Every muscle bristles with the urge to fight. My stance says, Bring it.

“It’s mine,” March says into the silence. “They knew nothing about my personal agenda.” He stands tall and strong, arms behind his back. There’s a certain resolve about him, as if he knew this was inevitable.

Oh, Mary, no. I remember him saying, They like me for it. In awakening his emotions, I’ve also aroused his monstrous sense of accountability. Coupled with impossible altruism, I know exactly why he’s doing this.

No, no, no. I don’t want him to save me. I want him to stay with me. Tears prickle at the corners of my eyes. He didn’t do this. He wouldn’t. But he seems so firm; maybe it comes from the knowledge he’s delivering us from an ugly situation. Something tells me March would rather die a hero than as an old man in my bed. We share that in common.

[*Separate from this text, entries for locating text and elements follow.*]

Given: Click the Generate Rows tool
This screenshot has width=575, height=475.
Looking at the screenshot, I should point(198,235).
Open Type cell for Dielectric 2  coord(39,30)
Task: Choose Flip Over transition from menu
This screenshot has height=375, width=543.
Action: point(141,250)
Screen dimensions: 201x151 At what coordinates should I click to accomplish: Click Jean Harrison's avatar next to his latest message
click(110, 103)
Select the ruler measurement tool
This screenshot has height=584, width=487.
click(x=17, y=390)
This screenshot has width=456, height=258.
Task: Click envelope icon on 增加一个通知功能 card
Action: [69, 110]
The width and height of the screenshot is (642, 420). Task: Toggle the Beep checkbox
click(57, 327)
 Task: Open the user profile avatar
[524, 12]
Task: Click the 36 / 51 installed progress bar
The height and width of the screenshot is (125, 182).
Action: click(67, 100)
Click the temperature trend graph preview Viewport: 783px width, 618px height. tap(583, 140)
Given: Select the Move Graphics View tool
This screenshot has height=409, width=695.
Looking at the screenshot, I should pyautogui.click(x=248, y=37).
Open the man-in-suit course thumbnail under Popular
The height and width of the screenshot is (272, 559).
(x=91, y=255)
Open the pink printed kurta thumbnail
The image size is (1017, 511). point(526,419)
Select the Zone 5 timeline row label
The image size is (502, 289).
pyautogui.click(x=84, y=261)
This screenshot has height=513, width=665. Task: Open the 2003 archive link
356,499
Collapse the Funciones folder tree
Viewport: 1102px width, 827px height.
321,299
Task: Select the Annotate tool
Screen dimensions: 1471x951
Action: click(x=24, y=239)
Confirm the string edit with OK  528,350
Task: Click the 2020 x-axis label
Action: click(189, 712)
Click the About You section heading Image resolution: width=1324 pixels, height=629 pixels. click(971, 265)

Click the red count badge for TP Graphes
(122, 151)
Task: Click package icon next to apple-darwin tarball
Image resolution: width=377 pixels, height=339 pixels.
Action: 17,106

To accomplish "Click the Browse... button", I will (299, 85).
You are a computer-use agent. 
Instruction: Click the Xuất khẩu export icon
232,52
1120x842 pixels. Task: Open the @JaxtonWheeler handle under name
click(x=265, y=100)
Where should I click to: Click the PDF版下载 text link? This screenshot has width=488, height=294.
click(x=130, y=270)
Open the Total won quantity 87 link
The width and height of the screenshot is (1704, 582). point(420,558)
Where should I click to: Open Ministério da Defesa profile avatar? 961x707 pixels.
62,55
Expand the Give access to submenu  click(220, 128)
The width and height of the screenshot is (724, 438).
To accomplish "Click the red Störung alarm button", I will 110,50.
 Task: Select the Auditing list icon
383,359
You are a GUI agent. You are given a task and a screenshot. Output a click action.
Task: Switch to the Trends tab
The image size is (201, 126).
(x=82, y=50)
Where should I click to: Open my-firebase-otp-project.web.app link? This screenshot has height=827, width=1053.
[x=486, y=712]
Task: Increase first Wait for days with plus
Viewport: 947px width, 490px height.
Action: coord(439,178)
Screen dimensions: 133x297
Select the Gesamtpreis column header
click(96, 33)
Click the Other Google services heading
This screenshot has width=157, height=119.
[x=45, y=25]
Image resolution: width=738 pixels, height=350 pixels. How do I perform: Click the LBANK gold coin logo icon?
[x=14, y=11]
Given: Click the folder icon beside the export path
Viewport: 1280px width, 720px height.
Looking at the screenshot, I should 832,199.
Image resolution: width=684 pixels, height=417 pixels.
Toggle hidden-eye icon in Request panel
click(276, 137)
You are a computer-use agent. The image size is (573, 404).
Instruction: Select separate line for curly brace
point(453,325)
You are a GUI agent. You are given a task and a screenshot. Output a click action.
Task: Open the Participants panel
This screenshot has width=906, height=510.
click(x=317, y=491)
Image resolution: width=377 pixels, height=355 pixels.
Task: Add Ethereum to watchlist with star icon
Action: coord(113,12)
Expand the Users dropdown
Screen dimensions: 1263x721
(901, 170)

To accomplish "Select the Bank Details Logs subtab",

The crew freezes, as if they don’t dare breathe. Everything holds a queer, polished sheen from the glimmer running along Dina’s golden hair to the glamour of Hit’s dusky skin. The light refracts to the chitin of the Bugs standing by with weapons. At any moment, this could turn into a bloodbath to make Fitzwilliam’s colossal blunder look like a minor glitch.

“And I didn’t realize your scans would show spatial anomalies,” March continues, seemingly oblivious to the tension. “I never meant to cause any trouble for you personally, Jax. But I’m a purist . . . it offends me to think of allying with these monsters. However bad it gets out there, we can handle it on our own, as we always have. Nobody bailed us out in the Axis Wars.”

The conviction in his voice alarms me. While Vel relays March’s words, a look of stunned heartbreak shines in Dina’s clear green eyes. Hit takes her hand, probably trying to comfort, but Dina shakes her off.

“No,” the mechanic says. “He’s lying, he has to be. Don’t let him do this, Jax.”

I don’t know how she thinks I can stop it. The wheels are already in motion, and they’re not going to listen to anything I have to say. They wanted a scapegoat, and now they have one. I could kill him for this, but I’m terrified the Bugs will do that for me. March will wind up in the mines, and he won’t even have his emotional detachment as a defense mechanism.

Still, I try. “Scan him to make sure he’s telling the truth.”

I know the Bugs have the technology, but the commander reacts as if I have suggested something vaguely obscene. “Do you call your own lover a liar, ambassador? One wonders at your judgment then, as I can smell him all over you.”

Vel repeats the insult, and, by the way his claws unfurl, he would like to teach the captain some manners. Under any other circumstances, I’d let him. With untold effort, I manage to keep my cool when all my instincts are telling me to wade in and wreck this room, then run for it.